Фишел Бен-Гур
Удивительный базар был в нашем местечке. Вся деловая и культурная жизнь местечка проходила только на нём. Все демонстрации начинались и кончались на базаре. Сделав два или три круга и прокричав два или три раза «Слава КПСС», все возвращались к исходному пункту – чайной со странной вывеской «…айная». Говорят, что много лет назад один пьяный еврей на спор кинул камень и разбил букву «Ч». Но мало кто верит этому поклёпу. Во-первых, еврей пьяным не бывает. Во-вторых, таких метких евреев в нашем местечке не было. Все были или близорукие или дальнорукие. Но деньги они видели и считали хорошо.
В воскресные дни базар становился местом встреч для всего местечка. Люди красиво одевались и неторопливо шли на базар. Мужчины чинно несли свои животы. Упитанные жёны держали за руки детей, чтобы цыгане не украли. Позади шли спелые барышни на выданье в надежде встретить на базаре будущего мужа. И, заметьте, что очень интересно, находили.
На базаре вся семья разбегалась в разные стороны. Женщины, усевшись прямо посередине базара, лузгали семечки, обсуждая всех, кого знали и не знали. Маленькие дети просили деньги на сладости, а молодые девушки выставляли напоказ свои прелести и не моргая смотрели на молодых парней.

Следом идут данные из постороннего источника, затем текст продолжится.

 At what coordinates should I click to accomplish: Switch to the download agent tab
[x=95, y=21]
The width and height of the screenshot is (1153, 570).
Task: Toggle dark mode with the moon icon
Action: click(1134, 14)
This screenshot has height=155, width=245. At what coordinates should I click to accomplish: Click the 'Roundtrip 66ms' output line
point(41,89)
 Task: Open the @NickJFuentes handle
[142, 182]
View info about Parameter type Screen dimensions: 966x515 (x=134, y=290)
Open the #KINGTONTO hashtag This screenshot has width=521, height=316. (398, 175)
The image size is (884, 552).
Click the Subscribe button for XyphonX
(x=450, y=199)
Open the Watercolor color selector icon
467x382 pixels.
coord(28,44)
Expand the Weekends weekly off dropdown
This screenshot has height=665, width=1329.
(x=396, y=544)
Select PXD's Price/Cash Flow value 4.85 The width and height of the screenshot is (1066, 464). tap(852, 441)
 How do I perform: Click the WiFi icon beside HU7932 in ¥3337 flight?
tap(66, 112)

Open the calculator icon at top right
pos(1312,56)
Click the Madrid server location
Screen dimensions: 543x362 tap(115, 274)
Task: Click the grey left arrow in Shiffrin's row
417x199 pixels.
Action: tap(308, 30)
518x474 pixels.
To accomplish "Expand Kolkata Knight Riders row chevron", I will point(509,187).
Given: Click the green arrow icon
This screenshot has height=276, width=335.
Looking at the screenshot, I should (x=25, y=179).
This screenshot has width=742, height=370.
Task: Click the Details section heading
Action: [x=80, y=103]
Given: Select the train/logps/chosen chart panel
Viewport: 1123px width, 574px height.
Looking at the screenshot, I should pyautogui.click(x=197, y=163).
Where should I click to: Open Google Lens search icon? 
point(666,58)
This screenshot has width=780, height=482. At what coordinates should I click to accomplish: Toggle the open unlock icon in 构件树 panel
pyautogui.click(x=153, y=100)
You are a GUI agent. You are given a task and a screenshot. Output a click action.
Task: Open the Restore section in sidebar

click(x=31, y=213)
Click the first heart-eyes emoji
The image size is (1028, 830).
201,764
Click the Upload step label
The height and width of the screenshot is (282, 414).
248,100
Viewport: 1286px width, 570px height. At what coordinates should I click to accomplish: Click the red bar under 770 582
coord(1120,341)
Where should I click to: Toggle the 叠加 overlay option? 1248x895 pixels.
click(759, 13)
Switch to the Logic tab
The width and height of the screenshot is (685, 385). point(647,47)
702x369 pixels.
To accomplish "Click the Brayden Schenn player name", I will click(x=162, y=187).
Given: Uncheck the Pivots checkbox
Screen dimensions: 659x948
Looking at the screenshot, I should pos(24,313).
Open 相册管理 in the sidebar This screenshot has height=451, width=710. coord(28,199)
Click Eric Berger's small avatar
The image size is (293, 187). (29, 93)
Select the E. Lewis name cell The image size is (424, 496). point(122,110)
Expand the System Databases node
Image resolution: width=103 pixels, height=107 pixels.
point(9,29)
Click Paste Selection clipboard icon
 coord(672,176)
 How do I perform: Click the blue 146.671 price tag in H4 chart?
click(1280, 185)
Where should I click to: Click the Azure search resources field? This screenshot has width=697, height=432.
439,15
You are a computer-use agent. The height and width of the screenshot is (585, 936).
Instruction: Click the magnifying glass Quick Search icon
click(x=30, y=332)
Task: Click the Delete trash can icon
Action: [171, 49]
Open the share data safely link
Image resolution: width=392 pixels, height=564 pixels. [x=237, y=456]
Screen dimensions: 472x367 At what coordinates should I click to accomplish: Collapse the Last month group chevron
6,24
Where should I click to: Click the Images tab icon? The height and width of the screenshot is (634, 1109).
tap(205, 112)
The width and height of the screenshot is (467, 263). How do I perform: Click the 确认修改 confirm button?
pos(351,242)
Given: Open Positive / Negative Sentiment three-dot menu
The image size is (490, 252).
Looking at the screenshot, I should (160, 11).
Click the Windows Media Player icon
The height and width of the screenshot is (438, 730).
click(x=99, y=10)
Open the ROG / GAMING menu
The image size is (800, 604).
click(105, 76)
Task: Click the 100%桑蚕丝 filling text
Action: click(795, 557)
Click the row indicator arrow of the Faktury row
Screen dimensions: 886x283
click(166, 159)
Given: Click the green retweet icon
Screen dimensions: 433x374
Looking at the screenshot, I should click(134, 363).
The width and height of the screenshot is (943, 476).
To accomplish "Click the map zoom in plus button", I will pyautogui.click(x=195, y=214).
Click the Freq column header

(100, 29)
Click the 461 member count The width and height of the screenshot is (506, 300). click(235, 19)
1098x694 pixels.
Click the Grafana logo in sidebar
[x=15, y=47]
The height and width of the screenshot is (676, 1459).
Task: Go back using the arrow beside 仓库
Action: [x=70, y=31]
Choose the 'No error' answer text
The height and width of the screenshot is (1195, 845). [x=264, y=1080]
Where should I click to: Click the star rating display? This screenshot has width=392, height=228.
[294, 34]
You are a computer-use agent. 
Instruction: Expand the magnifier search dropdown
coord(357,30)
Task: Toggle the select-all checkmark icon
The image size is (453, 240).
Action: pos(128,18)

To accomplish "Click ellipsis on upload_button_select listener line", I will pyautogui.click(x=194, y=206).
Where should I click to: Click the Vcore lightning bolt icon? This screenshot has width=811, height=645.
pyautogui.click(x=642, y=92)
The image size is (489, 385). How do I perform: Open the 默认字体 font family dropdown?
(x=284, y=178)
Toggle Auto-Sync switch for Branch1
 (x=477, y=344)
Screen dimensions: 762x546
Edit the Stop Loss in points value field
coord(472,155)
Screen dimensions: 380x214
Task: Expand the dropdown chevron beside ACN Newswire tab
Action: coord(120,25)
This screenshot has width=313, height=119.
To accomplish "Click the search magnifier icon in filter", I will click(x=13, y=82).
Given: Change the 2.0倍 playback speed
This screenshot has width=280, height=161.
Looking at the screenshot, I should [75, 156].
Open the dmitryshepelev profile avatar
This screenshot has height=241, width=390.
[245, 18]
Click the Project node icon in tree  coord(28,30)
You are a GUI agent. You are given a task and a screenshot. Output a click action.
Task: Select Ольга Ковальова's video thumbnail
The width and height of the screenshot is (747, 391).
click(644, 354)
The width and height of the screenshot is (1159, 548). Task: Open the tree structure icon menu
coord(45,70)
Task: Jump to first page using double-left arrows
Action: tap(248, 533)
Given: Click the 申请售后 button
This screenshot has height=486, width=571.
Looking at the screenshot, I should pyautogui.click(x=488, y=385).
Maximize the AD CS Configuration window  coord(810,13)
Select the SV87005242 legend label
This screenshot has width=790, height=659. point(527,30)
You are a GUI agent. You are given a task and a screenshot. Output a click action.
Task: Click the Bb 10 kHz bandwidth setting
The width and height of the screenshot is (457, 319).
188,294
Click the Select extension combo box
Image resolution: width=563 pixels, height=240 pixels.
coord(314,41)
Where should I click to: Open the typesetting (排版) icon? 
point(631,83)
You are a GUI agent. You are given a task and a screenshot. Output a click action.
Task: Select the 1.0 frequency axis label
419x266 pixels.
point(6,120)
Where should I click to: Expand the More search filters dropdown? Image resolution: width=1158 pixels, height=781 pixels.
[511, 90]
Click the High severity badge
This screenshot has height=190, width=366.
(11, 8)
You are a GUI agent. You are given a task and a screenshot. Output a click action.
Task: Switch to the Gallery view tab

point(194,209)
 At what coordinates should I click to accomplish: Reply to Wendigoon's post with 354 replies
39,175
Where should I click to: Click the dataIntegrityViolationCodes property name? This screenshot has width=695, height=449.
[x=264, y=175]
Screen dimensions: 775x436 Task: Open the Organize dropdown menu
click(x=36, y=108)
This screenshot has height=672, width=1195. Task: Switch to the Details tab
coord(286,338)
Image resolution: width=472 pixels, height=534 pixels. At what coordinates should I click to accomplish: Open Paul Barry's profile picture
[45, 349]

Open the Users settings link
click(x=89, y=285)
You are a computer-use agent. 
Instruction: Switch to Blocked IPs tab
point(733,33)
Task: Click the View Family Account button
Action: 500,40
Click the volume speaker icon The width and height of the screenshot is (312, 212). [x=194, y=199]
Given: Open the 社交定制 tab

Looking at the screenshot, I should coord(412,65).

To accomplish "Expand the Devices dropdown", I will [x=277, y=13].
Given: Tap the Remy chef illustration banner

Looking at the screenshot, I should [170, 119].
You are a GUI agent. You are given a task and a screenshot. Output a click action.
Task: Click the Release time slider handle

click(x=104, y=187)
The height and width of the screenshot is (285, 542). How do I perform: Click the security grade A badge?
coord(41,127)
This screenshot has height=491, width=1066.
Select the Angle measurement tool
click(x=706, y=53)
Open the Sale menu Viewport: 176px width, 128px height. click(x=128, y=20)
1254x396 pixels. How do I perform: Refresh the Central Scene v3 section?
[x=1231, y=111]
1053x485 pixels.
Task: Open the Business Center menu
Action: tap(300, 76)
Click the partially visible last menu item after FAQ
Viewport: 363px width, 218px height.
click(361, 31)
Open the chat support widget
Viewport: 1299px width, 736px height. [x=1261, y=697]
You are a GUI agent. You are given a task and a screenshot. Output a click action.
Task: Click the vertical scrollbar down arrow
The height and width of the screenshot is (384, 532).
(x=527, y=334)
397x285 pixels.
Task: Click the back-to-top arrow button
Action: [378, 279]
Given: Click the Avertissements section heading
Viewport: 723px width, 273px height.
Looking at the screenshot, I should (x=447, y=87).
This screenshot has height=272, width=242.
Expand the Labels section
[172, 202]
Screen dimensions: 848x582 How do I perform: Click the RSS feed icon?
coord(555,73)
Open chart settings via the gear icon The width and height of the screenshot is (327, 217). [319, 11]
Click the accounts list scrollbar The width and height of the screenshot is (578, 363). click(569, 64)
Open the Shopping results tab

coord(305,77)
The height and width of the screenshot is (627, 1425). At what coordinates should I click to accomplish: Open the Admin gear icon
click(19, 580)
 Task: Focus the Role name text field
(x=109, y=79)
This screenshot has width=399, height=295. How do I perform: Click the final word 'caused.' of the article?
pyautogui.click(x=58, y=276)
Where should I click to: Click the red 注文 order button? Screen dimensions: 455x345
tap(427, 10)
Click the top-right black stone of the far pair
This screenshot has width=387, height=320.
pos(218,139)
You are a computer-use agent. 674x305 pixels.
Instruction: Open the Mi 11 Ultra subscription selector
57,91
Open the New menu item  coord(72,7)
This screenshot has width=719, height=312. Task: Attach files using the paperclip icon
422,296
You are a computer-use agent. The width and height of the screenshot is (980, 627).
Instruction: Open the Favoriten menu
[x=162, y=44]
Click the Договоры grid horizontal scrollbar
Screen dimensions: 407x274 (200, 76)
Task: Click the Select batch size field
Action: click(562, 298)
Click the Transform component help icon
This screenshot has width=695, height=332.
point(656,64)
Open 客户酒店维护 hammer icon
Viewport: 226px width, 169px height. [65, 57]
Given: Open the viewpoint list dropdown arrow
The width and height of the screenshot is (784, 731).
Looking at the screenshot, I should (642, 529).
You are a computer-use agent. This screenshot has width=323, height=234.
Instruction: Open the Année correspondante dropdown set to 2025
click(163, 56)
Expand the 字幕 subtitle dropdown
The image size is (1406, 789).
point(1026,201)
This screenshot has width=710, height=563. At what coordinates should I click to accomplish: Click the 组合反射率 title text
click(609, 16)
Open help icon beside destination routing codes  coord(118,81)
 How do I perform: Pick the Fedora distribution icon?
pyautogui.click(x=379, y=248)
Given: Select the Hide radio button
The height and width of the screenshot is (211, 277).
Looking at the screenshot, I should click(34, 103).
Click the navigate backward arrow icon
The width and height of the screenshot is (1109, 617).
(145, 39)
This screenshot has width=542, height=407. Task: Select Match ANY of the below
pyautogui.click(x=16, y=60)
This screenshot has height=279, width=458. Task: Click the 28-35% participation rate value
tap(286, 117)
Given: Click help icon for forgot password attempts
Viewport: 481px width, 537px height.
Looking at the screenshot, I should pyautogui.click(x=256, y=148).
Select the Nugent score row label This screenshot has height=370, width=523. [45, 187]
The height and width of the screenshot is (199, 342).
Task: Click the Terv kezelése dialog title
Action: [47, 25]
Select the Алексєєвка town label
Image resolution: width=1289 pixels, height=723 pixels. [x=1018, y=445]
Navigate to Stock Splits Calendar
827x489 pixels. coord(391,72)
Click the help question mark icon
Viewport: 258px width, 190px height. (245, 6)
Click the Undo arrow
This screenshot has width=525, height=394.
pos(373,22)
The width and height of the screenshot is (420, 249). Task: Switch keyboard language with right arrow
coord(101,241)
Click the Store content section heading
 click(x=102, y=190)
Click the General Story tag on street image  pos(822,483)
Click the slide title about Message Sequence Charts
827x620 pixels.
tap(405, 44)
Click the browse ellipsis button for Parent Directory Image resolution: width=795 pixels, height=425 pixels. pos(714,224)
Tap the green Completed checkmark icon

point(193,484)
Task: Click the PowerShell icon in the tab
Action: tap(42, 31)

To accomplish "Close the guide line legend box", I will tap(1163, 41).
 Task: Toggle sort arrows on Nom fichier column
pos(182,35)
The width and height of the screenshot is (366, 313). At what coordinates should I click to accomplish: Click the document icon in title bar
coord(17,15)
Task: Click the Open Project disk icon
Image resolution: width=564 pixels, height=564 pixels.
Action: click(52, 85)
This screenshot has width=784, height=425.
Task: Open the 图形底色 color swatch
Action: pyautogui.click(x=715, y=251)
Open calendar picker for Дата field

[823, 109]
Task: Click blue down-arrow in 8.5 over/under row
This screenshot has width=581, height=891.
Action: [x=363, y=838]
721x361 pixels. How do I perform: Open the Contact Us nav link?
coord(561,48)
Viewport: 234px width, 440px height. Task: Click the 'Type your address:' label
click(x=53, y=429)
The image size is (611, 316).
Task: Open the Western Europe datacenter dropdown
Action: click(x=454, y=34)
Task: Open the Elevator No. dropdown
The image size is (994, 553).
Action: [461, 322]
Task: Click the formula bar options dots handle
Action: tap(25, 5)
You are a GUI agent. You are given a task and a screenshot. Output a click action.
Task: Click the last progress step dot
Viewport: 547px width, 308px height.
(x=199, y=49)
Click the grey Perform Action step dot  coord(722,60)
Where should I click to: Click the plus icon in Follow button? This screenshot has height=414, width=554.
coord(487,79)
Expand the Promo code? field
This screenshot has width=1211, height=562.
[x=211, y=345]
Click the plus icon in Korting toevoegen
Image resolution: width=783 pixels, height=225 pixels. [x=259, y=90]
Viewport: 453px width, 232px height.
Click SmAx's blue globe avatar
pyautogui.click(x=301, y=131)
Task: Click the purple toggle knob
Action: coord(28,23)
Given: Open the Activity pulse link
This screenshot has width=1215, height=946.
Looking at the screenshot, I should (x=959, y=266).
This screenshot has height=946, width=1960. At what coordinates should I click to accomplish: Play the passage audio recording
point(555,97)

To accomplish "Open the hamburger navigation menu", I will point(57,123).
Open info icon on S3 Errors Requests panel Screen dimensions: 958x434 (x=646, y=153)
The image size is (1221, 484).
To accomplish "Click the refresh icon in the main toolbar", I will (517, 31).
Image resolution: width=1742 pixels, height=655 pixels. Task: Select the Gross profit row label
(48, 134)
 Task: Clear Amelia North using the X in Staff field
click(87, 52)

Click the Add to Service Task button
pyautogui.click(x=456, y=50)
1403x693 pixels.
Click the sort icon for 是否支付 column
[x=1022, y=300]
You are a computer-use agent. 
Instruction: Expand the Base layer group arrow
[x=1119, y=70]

Вы спросите или все люди на базаре были евреями. Нет, конечно, не все. Были и цыгане, которые, как обычно, продавали лошадей, гадали, пели и танцевали. При виде цыган родители крепко хватали детей за руки. Как всегда, кто-то распустил слух, что именно сегодня цыгане будут воровать детей. Но это была чистая неправда, так как именно сегодня им хватало своих. Но если они и воровали, (случайно) то только не еврейских. И вы знаете почему. Еврейских детей выдержать невозможно, и цыгане это отлично знали.
Так вот. Одним из посетителей базара был всем знакомый Фишел. Нет, он пришёл не покупать что-то, он просто хотел пройтись, посмотреть, поторговаться, найти должника Хаима, забрать у него пять рублей и вернуться домой к обеду.
Возле цыган собирались балагулы (извозчики) нашего местечка. Они заглядывали лошадям в зубы, гладили любимых животных и пытались сбить цену. Не найдя общего языка с продавцами, заходили в чайную выпить водки и перекусить чем Бог послал.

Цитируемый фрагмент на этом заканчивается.